Dataset items:
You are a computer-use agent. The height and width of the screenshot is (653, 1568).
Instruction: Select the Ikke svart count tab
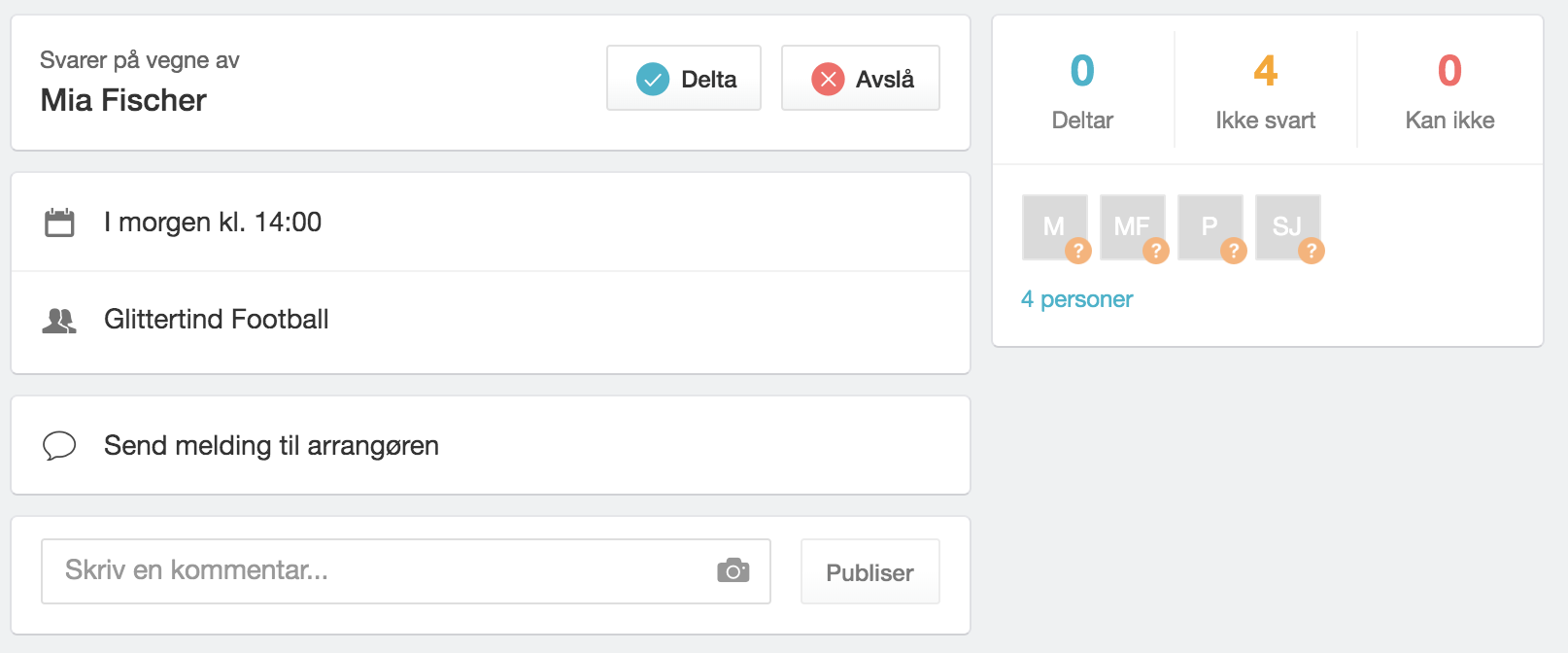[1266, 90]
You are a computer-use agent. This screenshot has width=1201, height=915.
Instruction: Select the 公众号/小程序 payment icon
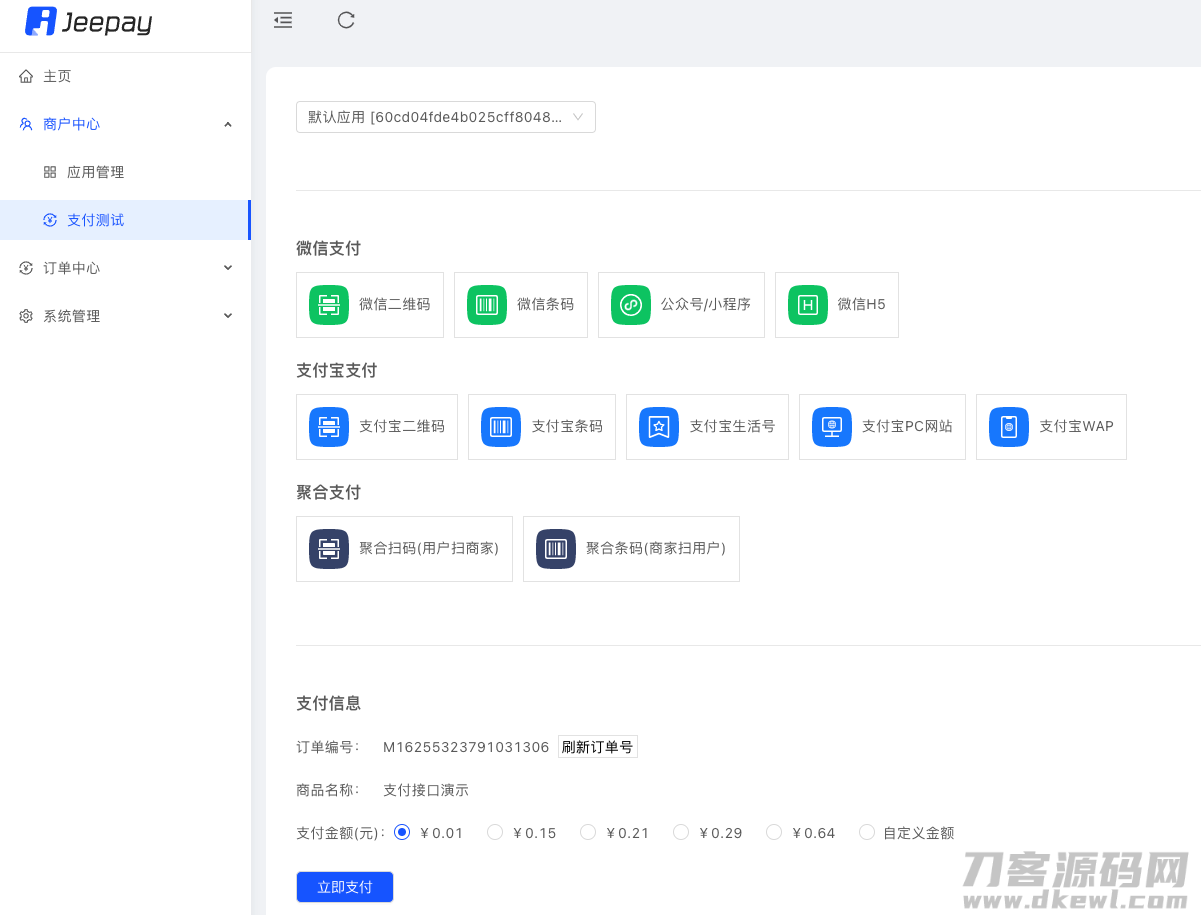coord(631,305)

WHAT YOU SHOULD DO: Beginning with the line that has "You are a computer-use agent. This", repeat each remaining line of the data above word for word, keeping pictures out.

ANSWER SPACE:
You are a computer-use agent. This screenshot has width=1201, height=915.
Instruction: Select the 公众号/小程序 payment icon
coord(631,305)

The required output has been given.